Mientras caminaba de un lado a otro, se mordió el dedo pulgar, un gesto automático que había adoptado últimamente sin siquiera darse cuenta. Era un intento desesperado por contener los nervios que la consumían. La presión de sus dientes sobre la piel apenas ofrecía un alivio momentáneo, pero era mejor que la sensación de estar completamente fuera de control. De repente, un sabor metálico inundó su boca, obligándola a detenerse en seco. Miró su mano con sorpresa y resignación; no era la primera vez que esto le ocurría. Una fina línea de sangre comenzaba a surgir en su pulgar, y supo que pronto tendría una pequeña costra más, como las que ya cubrían sus otros dedos. No le gustaba esa manía suya, pero era lo único que la tranquilizaba cuando la ansiedad amenazaba con atacarla.

Con un suspiro, Helaena limpió su pulgar con el borde de su vestido, intentando ignorar la pequeña punzada de dolor que empezaba a surgir de aquel corte.

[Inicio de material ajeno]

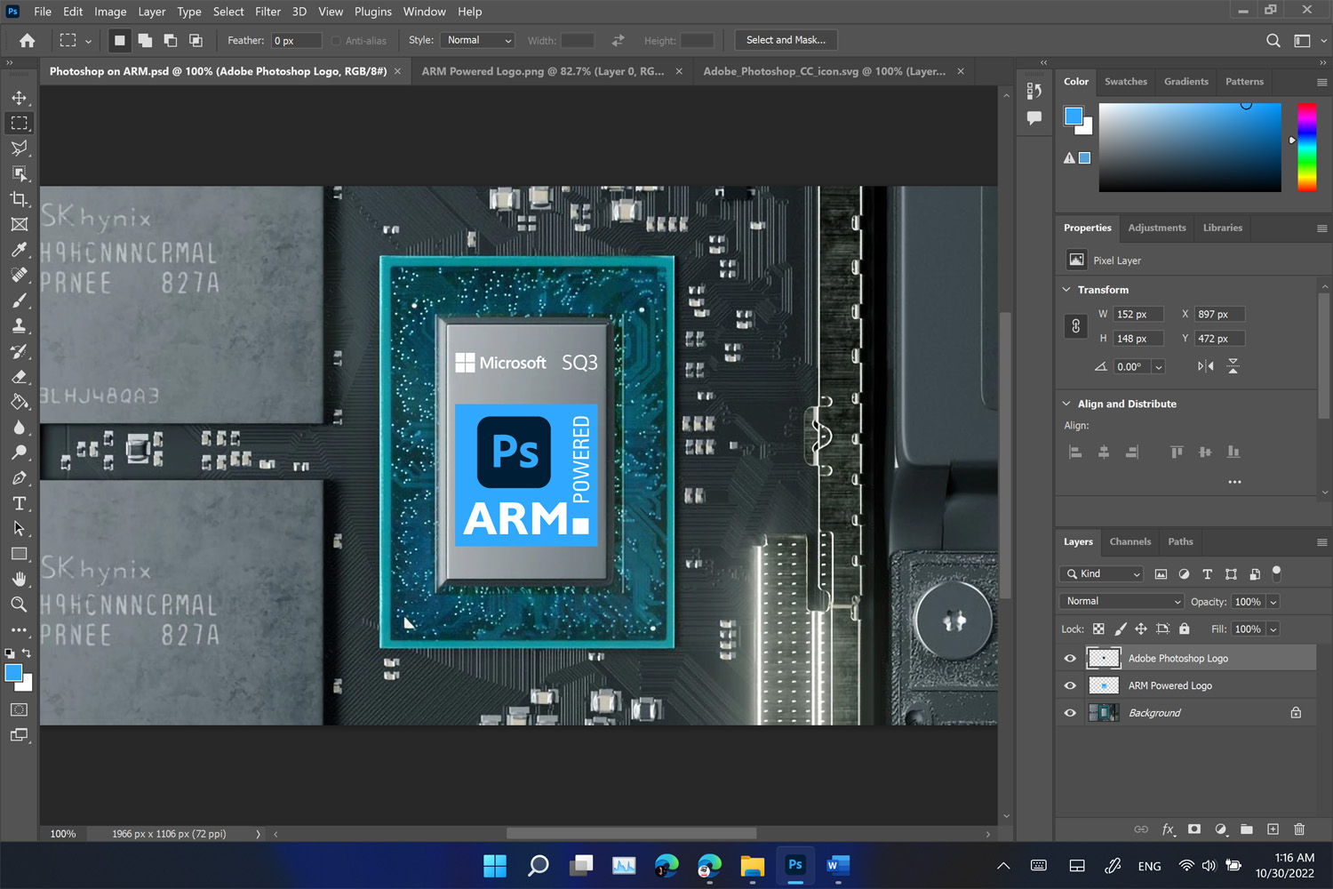The height and width of the screenshot is (889, 1333).
Task: Hide the Adobe Photoshop Logo layer
Action: coord(1070,659)
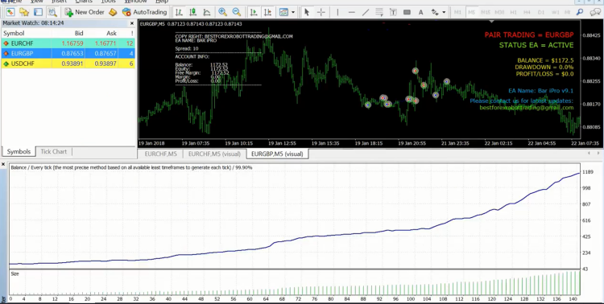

Mientras trataba de detener la ligera herida en su piel, una risa resonó en la habitación, rompiendo la frágil calma que había logrado mantener. Helaena se estremeció, y por un breve instante, el dolor que sentía se desvaneció, reemplazado por una inquietud que le erizó la piel. Aquella risa la podía reconocer, era como un fantasma del pasado que volvía para atormentarla. Su corazón se aceleró, y un escalofrío helado recorrió su espalda al recordar la última vez que la había escuchado.

La duda la invadió de inmediato. No podía estar segura de si aquello sucedía únicamente en su mente, como una ilusión creada por su desesperación, o si realmente estaba ocurriendo, si era una manifestación de los recuerdos que se negaban a abandonarla. Antes de que pudiera aclarar sus pensamientos, una sombra apareció fugazmente: la figura de un pequeño niño deslizándose por el rabillo de su ojo y escondiéndose rápidamente detrás de algo. Helaena tembló levemente, consciente de que su mente, ya frágil, podía traicionarla en cualquier momento. Sabía que no debía permitir que el temor la dominara, no en ese momento tan crucial, pero era una batalla que sentía estar perdiendo.